Dayton Phoenix Group gears up
Locomotive remanufacturer close to winning railroad contract.
Trucks have been spotted rolling up to loading entrances at the Dayton Phoenix Group facility in Gothenburg’s industrial tract.
Cars have been coming and going from the parking lot.
Occasionally, a passerby will stop and enter the 50,000 square-foot building that has been dormant for months to ask manager Carl Skiles what’s going on.
“We’re cautiously optimistic that we’ll get a contract to repair rotating locomotive equipment from a major North American Railroad,” Skiles said.
Skiles is also hoping to boost employee numbers from three to around 30.
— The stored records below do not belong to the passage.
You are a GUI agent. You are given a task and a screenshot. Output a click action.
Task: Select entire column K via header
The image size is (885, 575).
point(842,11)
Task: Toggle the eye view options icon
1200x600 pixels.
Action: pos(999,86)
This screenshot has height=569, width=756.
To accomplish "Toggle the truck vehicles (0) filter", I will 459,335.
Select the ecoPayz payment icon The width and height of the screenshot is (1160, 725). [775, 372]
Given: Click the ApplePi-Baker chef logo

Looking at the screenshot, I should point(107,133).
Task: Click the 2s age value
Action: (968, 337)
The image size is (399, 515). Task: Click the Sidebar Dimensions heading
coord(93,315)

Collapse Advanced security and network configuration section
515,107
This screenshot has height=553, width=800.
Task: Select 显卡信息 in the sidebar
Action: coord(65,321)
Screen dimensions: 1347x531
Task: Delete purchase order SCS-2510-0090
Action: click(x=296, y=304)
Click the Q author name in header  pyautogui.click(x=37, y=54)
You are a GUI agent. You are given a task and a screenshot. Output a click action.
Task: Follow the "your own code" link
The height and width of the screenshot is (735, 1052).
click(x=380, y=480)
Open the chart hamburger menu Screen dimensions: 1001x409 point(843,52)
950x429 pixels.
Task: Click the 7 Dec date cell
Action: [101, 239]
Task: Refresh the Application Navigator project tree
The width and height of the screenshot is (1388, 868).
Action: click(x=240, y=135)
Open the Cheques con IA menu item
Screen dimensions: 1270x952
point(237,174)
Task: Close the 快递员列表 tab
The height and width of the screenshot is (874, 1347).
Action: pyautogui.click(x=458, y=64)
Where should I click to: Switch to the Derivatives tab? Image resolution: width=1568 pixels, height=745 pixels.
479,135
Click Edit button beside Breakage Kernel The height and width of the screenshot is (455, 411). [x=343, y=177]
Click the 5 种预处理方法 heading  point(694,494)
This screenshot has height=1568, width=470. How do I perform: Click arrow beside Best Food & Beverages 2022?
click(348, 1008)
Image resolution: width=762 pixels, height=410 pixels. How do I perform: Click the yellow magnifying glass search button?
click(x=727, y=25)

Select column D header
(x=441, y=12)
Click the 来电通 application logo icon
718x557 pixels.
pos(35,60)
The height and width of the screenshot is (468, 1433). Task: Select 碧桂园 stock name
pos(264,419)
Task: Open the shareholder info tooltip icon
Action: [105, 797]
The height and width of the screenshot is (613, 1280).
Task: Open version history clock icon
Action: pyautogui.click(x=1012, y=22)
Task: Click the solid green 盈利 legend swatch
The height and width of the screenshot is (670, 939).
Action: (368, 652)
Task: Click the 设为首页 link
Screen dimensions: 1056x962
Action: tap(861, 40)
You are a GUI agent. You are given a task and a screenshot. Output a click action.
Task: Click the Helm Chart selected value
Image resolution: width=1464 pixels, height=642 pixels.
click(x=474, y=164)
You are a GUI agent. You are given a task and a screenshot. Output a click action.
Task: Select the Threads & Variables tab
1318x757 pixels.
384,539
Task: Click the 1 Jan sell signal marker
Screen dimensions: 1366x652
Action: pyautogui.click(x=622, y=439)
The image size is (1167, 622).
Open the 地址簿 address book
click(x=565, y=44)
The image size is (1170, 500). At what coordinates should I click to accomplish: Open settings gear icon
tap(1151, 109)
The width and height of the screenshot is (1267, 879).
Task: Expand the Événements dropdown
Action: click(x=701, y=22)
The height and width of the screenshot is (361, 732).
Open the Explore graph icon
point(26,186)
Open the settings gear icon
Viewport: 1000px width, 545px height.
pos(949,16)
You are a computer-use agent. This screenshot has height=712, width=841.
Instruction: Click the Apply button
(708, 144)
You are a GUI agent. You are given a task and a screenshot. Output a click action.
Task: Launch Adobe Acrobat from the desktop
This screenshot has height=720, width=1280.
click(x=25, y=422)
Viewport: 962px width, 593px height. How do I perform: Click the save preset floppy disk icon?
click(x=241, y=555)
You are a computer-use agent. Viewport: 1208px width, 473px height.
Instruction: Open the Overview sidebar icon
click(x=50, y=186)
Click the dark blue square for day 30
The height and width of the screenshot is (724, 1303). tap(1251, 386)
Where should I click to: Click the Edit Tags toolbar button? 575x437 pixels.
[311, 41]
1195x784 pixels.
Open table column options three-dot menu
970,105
Just when the locomotive equipment remanufacturing plant will be humming with activity depends on the time it takes to train employees and what bid specifications are if Dayton-Phoenix wins the contract, he said.
Dayton Phoenix was founded in 1939 to supply electrical and locomotive components for railroad markets.
The Gothenburg plant, which used to house Hipp Wholesale Foods, Inc., was equipped with state-of-the-art equipment in the spring of 2009 but lost a contract with Burlington Northern Sante Fe Railroad.
Last February, Skiles relocated to Gothenburg from a Dayton Phoenix facility in Houston, TX, where he managed the heating, ventilation and air conditioning (HVAC) locomotive repair business.
Since then, he has been training employees Brent DeBoer of Gothenburg and Thad Ackerman of Cozad to repair locomotive fans and electric motors for Electro-motive Division which sells supplies to railroads worldwide.
Right now, Skiles said the railroad remanufacturing business is mixed.
Because Dayton Phoenix services railroad equipment, he said the effects of the economy on railroads also affect his company.
“If they park their trains, our business decreases and if they ship and use our equipment, business increases because they buy more of it,” he explained.
Dayton Phoenix is privately owned by Gale Kooken and John Murphy who are at company headquarters in Dayton, OH.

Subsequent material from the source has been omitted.